The film simply plays out, and the audience is often and suddenly caught off guard because even the film’s most surprising scenes are tonally consistent with the film’s calm nature. The film’s twisted and emotionally mature plot twists  seem to have earned it its R-rating.

Throughout the film, scenes are framed differently to distinguish disruptiveness in the relationship, such as when Woodcock is working meticulously and Alma disrupts his precision.

In contrast, the film presents a more crystal clear image of Woodcock when he is focused on his work. At the beginning of the movie, the lighting reveals the shiny details of Woodcock when he prepares for the day, and a sharp contrast arises between the dark and light colors. When Alma starts to interfere with his perfect work mentality, the scene begins to blend the contrast between light and dark, and the film transitions into a more grainy look.

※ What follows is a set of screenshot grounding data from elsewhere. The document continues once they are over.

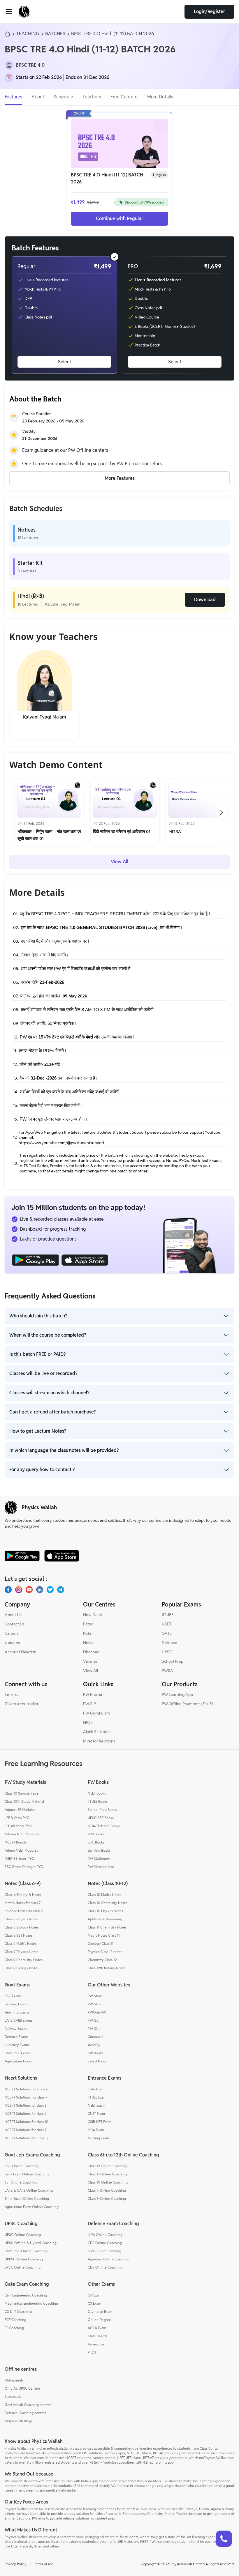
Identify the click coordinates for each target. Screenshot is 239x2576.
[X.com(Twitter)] (50, 1589)
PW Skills (95, 2004)
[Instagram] (18, 1589)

In his fourth collaboration with Anderson, Radiohead lead guitarist Jonny Greenwood composes the film’s music and gives us one of the most emotional soundtracks of 2017. Each track finds the balance between emanating a scene’s emotional weight and creating recognizable ballads for the audience, as every instrument conveys something different in each song. In the piece “House of Woodcock,” the flowing sounds of the piano capture an intimate feeling while the orchestral strings evoke the time period’s elegance.

Of course, at the forefront of all of these impressive elements is the film’s dynamic cast. In this film, Anderson gives viewers the antithesis of his previous film Inherent Vice. Instead of cramming in many big-name Hollywood stars and being muddled with excessive padding, Phantom Thread is tightly focused on one plot with fewer locations and three major characters.

While Manville and Krieps give strong performances as their respective characters, it’s Day-Lewis who stands out the most. Not only did he learn how to sew a Balenciaga dress from scratch in preparation for the role, but his subtle, yet expressive nature is present with his line delivery. Without resorting to overly histrionic behavior, the English actor still demands the viewer’s attention as he takes control of each scene. And, with the recent announcement of his plan to retire from acting, he could not have chosen a more perfect film with which to conclude his 46-year acting career.

Indeed, Phantom Thread is easily the best film of 2017, as its attention to detail in every scene is palpable. The film isn’t as ambitious as There Will Be Blood or The Master, but it still feels epic in-scale with the framing of every scene. Phantom Thread is a perceptive film that resonates with you long after you watch it, even if you’re not immediately impressed by it. It’s a rare work of art that only a master like Anderson could’ve so intricately crafted.